Moreover, the orchestra’s response was as assured, as disciplined, as
generous as the conductor’s direction. The Britten Sinfonia was throughout on
outstanding form, thoroughly inside Knussen’s idiom, unfailingly precise
without sacrifice to warmth of tone. Despite relatively chamber-like forces, at
least in the string section (22.214.171.124.4), one often felt that was hearing a
larger orchestra, for this was anything but a small-scale performance. Indeed,
accustomed as I am to hearing the London Symphony Orchestra at the Barbican,
there were many times when I should not have been surprised to discover that I
had in fact been hearing the LSO.
Claire Booth headed a fine cast for Where the Wild Things Are, her
Max as quicksilver on stage as vocally. Lucy Schaufer proved every inch her
equal as Jennie in Higglety Pigglety Pop! Very much the singing
actress, her deeper mezzo tones were perfectly suited to the darkened tones of
the score. There is something a little dangerous about Jennie and the acting
world of ‘experience’ for which she forsakes her comfortable home — yet
in a sense all children must at some point act similarly. All members of the
two casts, however, were richly deserving of praise, a particular favourite of
mine Graeme Danby’s surreal, apparently innocent Pig-in-Sandwich-Boards.

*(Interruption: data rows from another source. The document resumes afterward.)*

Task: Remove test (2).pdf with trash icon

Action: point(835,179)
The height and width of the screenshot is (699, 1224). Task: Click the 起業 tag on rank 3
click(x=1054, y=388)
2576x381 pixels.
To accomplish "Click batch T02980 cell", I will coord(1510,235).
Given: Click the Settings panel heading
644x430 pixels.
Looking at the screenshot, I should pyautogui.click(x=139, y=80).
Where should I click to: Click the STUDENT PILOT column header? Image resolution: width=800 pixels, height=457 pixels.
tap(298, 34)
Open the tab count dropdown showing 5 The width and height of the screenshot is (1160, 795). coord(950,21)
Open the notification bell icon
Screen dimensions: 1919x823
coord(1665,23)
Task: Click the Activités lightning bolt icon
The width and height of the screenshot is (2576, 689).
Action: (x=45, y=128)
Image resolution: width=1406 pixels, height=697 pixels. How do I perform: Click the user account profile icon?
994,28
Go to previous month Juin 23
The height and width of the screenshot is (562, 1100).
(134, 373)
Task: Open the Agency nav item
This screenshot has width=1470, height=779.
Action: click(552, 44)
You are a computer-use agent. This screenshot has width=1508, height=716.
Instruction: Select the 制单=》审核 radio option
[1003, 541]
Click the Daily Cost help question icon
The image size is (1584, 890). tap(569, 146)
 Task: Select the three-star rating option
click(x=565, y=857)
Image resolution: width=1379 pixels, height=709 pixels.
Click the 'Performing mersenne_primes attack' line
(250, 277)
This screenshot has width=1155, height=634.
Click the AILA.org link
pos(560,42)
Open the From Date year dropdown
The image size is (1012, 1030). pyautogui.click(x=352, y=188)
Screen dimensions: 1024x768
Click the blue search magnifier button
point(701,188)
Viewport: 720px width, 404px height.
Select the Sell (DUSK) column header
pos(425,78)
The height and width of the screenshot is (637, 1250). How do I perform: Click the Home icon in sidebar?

These performances came across as true company efforts, a state of affairs
doubtless deepened by ‘experience’ in Aldeburgh and Los Angeles.
Where the Wild Things Are
Max: Claire Booth; Mama/Voice of Tzippy: Susan Bickley; Moishe: Christopher
Lemmings; Emil: Graeme Broadbent; Aaron: Jonathan Gunthorpe; Bernard: Graeme
Danby; Tzippy: Charlotte McDougall
Higglety Pigglety Pop!
Jane: Lucy Schaufer; The Potted Plant/Baby: Susanna Andersson; Rhoda/Voice
of Baby’s Mother: Claire Booth; Cat-Milkman/High Voice of Ash Tree:
Christopher Lemmings; Pig-in-Sandwich-Boards: Graeme Danby; Lion/Low Voice of
Ash Tree: Graeme Broadbent
Netia Jones (director, designs); Britten Sinfonia/Ryan Wigglesworth
(conductor). Barbican Hall, Saturday 3 November 2012.